The Creighton Simulation Evaluation Instrument (C-SEIT), developed by nursing faculty, is being used by the National State Boards of Nursing and other nursing schools and organizations to gauge the effectiveness of clinical learning using simulation mannequins. The instrument is also being translated into Chinese for use in China. In 2011, the Commission on Collegiate Nursing Education (CCNE) reaffirmed accreditation of the BSN and MSN programs for the period of 10 years. In addition, CCNE granted initial accreditation to the DNP program for the term of five years, the maximum number of years for a new program.

Nursing is an excellent career choice. Well-educated nurses are in demand. The Bureau of Labor Statistics Occupational Outlook Handbook projects a 26 percent increase in “new nursing positions” will be created through 2020; the increase reflects more than 712,000 new nurse positions. Only three out of five nurses work in hospitals; nurses also work in schools, correctional facilities, private companies, home health agencies, mental health settings, long-term care facilities, managed care centers, community health, government and social assistance agencies, and research labs.

Creighton’s master’s degree program in nursing was ranked at #64 in the 2014 annual ranking of graduate programs in nursing in U.S. News & World Report’s “America’s Best Graduate Schools.”

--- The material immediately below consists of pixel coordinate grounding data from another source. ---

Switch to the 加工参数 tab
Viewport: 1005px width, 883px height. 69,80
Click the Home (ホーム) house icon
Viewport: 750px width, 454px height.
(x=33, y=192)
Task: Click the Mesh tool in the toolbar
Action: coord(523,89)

The Leadership Scholars Program for undergraduate students enrolled in the traditional four-year undergraduate program, initiated in 2011, continues to be highly received by students. Designed by a team of alumni, faculty, staff and students, the Leadership Scholars Program is a multi-year, structured program that prepares nursing graduates with leadership skills reflecting Ignatian values and practice.

The College of Nursing, through a creative collaboration with 32 private, parochial and public schools in Omaha, provides annual health assessments for more than 8,000 children. This program allows children to receive mandatory health assessments while providing the College of Nursing additional well-child and adolescent clinical sites for its students.